立体商標は、商品若しくは商品の包装又は役務の提供の用に供する物(以下「商品等」という。)の形状も含むものであるが、商品等の形状は、本来それ自体の持つ機能を効果的に発揮させたり、あるいはその商品等の形状の持つ美感を追求する等の目的で選択されるものであり、本来的(第一義的)には商品・役務の出所を表示し、自他商品・役務を識別する標識として採択されるものではない。
そして、商品等の形状に特徴的な変更、装飾等が施されていても、それは、前示したように、商品等の機能、又は美感をより発揮させるために施されたものであって、本来的には、自他商品を識別するための標識として採択されるのではなく、全体としてみた場合、商品等の機能、美感を発揮させるために必要な形状を有している場合には、これに接する取引者、需要者は当該商品等の形状を表示したものであると認識するに止まり、このような商品等の機能又は美感に関わる形状は、多少特異なものであっても、未だ、商品等の形状を普通に用いられる方法で表示するものの域を出ないと解するのが相当である。
また、商品等の形状は、同種の商品等にあっては、その機能を果たすためには原則的に同様の形状にならざるを得ないものであるから、取引上何人もこれを使用する必要があり、かつ、何人もその使用を欲するものであって、一私人に独占を認めるのは妥当でないというべきである。
そうとすれば、商品等の機能又は美感とは関係のない特異な形状である場合はともかくとして、商品等の形状と認識されるものからなる立体的形状をもって構成される商標については、使用をされた結果、当該形状に係る商標が単に出所を表示するのみならず、取引者、需要者間において当該形状をもって同種の商品等と明らかに識別されていると認識することができるに至っている場合を除き、商品等の形状を普通に用いられる方法で表示する標章のみからなる商標として商標法第3条第1項第3号に該当し、商標登録を受けることができないものと解すべきである。
(2)立体商標制度を審議した工業所有権審議会の平成7年12月13日付け「商標法等の改正に関する答申」P30においても「3.(1)立体商標制度の導入 需要者が指定商品若しくはその容器又は指定役務の提供の用に供する物の形状そのものの範囲を出ないと認識する形状のみからなる立体商標は登録対象としないことが適当と考えられる。・・・ただし、これらの商標であっても使用の結果識別力が生ずるに至ったものは、現行法第3条第2項に基づき登録が認められることが適当である。」としている。
また、商品の形態を不正競争防止法により保護を求めた事件の判決においても、例えば、「商品の形態自体は、その商品の目的とする機能をよりよく発揮させあるいはその美感を高める等の見地から選択されるものであって、本来、商品の出所を表示することを目的とするものではないけれども、二次的に出所表示の機能を備えることもありうべく、この場合には商品の形態自体が特定人の商品たることを示す表示に該当すると解すべきである。」(東京地方裁判所 昭和50年(ワ)第3035号 昭和52年12月23日判決言渡【最高裁判所事務総局発行 無体財産権関係民事・行政裁判例集第9巻第2号769頁】)との判示がなされているところである。

学習目標: 立体商標に関する出典の「そして、商品等の形状に特徴的」から「きないものと解すべきである。」までの部分をすべて書き写しなさい。その際、「取引者」を「販売業者」に置き換えること。

記録:
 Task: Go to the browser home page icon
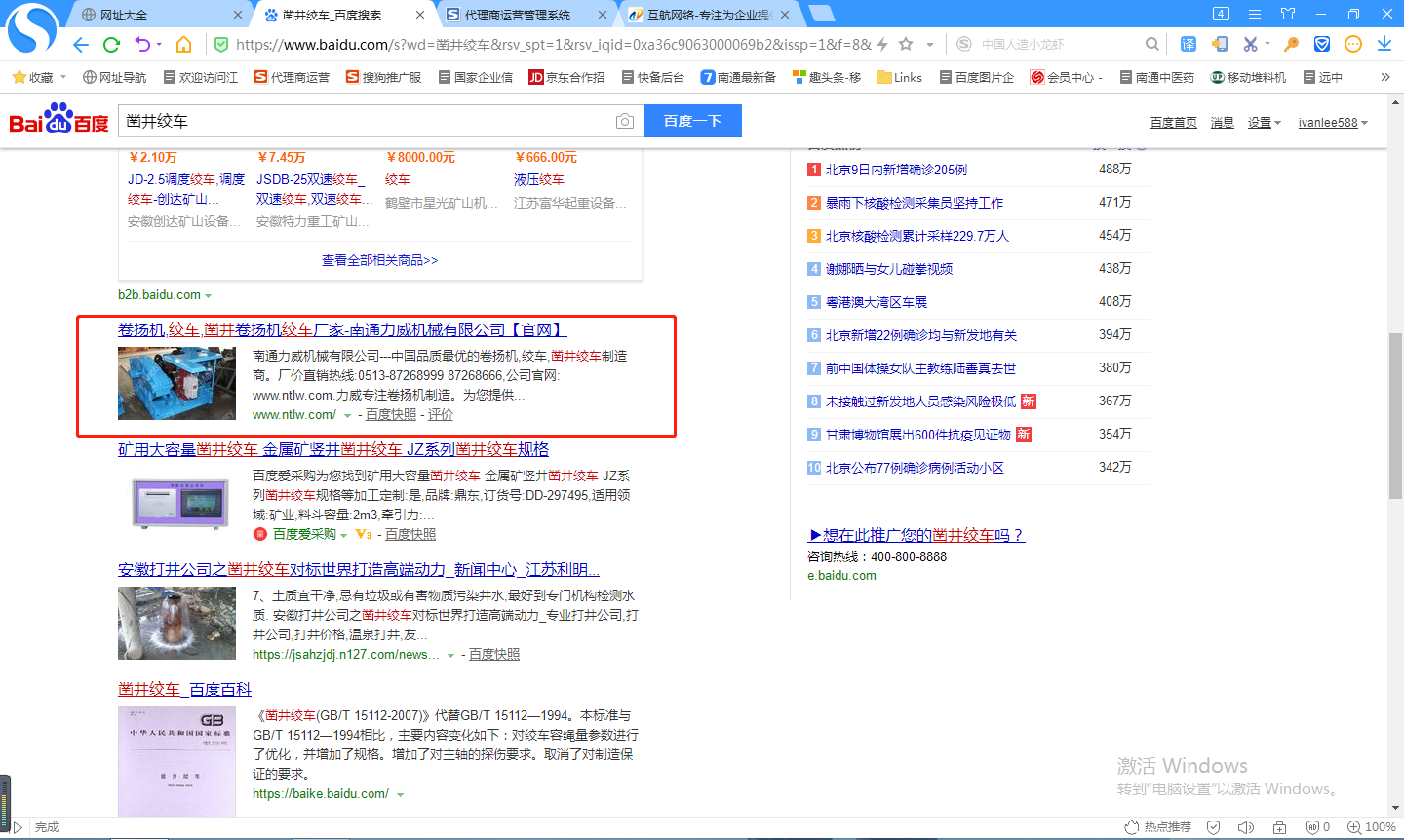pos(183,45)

---

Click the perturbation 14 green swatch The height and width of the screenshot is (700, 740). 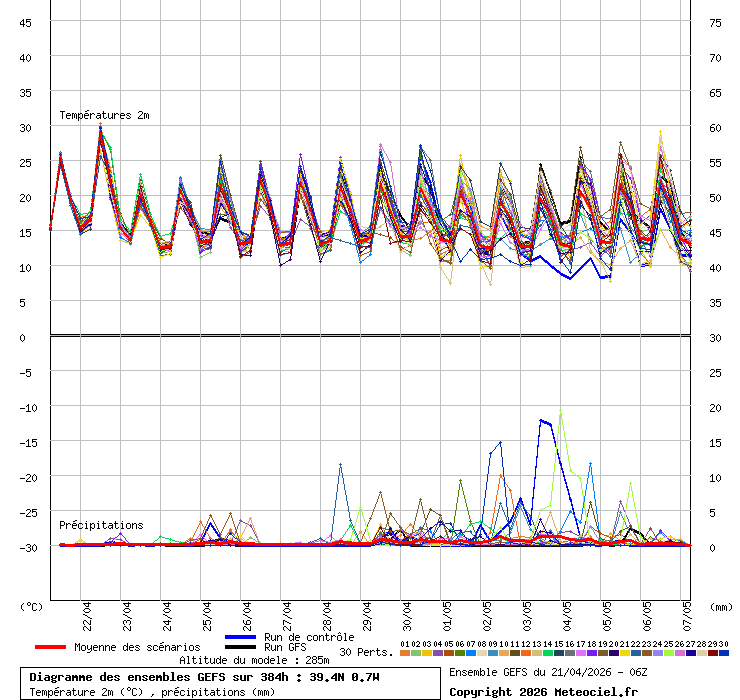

解答例:
そして、商品等の形状に特徴的な変更、装飾等が施されていても、それは、前示したように、商品等の機能、又は美感をより発揮させるために施されたものであって、本来的には、自他商品を識別するための標識として採択されるのではなく、全体としてみた場合、商品等の機能、美感を発揮させるために必要な形状を有している場合には、これに接する販売業者、需要者は当該商品等の形状を表示したものであると認識するに止まり、このような商品等の機能又は美感に関わる形状は、多少特異なものであっても、未だ、商品等の形状を普通に用いられる方法で表示するものの域を出ないと解するのが相当である。
また、商品等の形状は、同種の商品等にあっては、その機能を果たすためには原則的に同様の形状にならざるを得ないものであるから、取引上何人もこれを使用する必要があり、かつ、何人もその使用を欲するものであって、一私人に独占を認めるのは妥当でないというべきである。
そうとすれば、商品等の機能又は美感とは関係のない特異な形状である場合はともかくとして、商品等の形状と認識されるものからなる立体的形状をもって構成される商標については、使用をされた結果、当該形状に係る商標が単に出所を表示するのみならず、販売業者、需要者間において当該形状をもって同種の商品等と明らかに識別されていると認識することができるに至っている場合を除き、商品等の形状を普通に用いられる方法で表示する標章のみからなる商標として商標法第3条第1項第3号に該当し、商標登録を受けることができないものと解すべきである。